Full documentation is here.
There's a screencast about non-Active Record model, made up by Ryan Bates. A good place to start from.
Just in case you did not already watch it.
I have built a quick Mixin to handle this, as per John Topley's suggestion.
http://github.com/willrjmarshall/Tableless
What about marking the class as abstract?
class Car < ActiveRecord::Base
self.abstract = true
end
this will tell rails that the Car class has no corresponding table.
[edit]
this won't really help you if you'll need to do something like:
my_car = Car.new
Use the Validatable gem. As you say, there are AR-based solutions, but they tend to be brittle.
http://validatable.rubyforge.org/
Anybody has ever tried to include ActiveRecord::Validations and ActiveRecord::Validations::ClassMethods in a non-Active Record class and see what happens when trying to setup validators ?
I'm sure there are plenty of dependencies between the validation framework and ActiveRecord itself. But you may succeed in getting rid of those dependencies by forking your own validation framework from the AR validation framework.
Just an idea.
Update: oopps, this is more or less what's suggested in the post linked with your question. Sorry for the disturbance.
Do like Tiago Pinto said and just don't have your model inherit from ActiveRecord::Base.

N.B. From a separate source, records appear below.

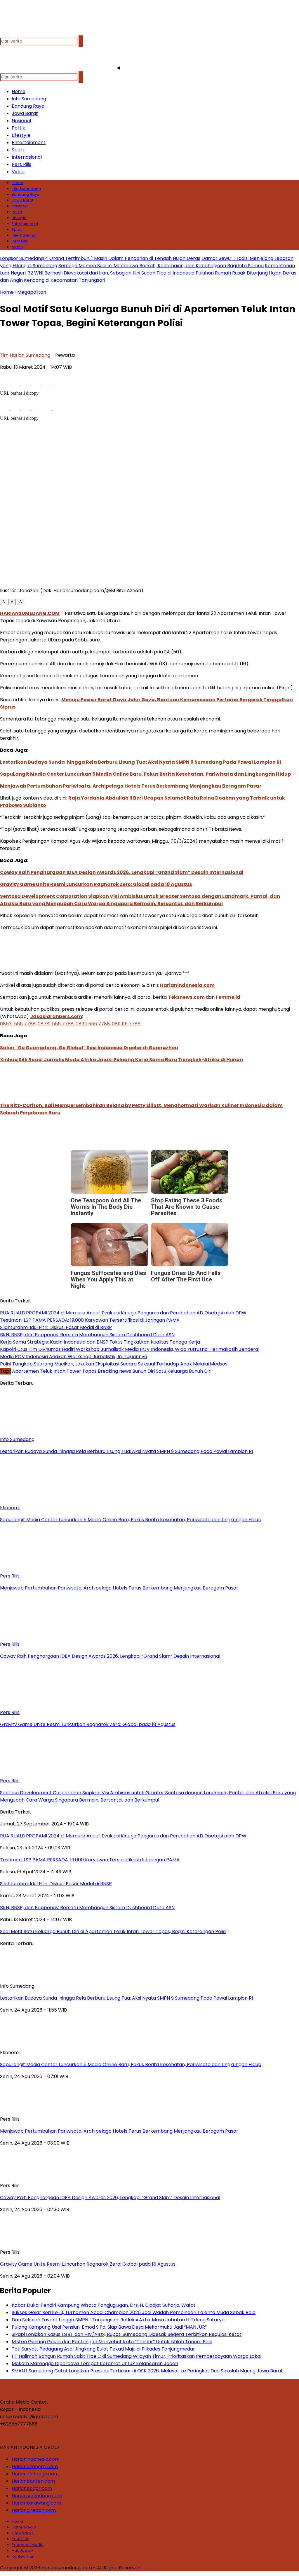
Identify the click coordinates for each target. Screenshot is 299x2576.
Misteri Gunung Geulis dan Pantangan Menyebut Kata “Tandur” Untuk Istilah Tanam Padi (112, 2341)
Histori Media (24, 2527)
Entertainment (29, 142)
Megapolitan (31, 292)
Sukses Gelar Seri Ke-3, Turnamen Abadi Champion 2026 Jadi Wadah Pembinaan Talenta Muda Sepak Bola (133, 2312)
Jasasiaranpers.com (56, 1016)
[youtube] (39, 32)
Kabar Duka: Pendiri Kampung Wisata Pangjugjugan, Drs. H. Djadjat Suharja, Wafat (104, 2305)
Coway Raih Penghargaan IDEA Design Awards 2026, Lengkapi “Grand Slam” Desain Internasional (122, 872)
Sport (18, 149)
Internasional (27, 157)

It'll just be a regular Ruby class that you stick in a file in your app/models/ directory. If none of your models have tables and you're not using a database or ActiveRecord at all in your app, be sure to modify your environment.rb file to have the following line:
config.frameworks -= [:active_record]
This should be within the Rails::Initializer.run do |config| block.
You ought to checkout the PassiveRecord plugin. It gives you an ActiveRecord-like interface for non-database models. It's simple, and less hassle than fighting ActiveRecord.
We're using PassiveRecord in combination with the Validatable gem to get the OP's desired behaviour.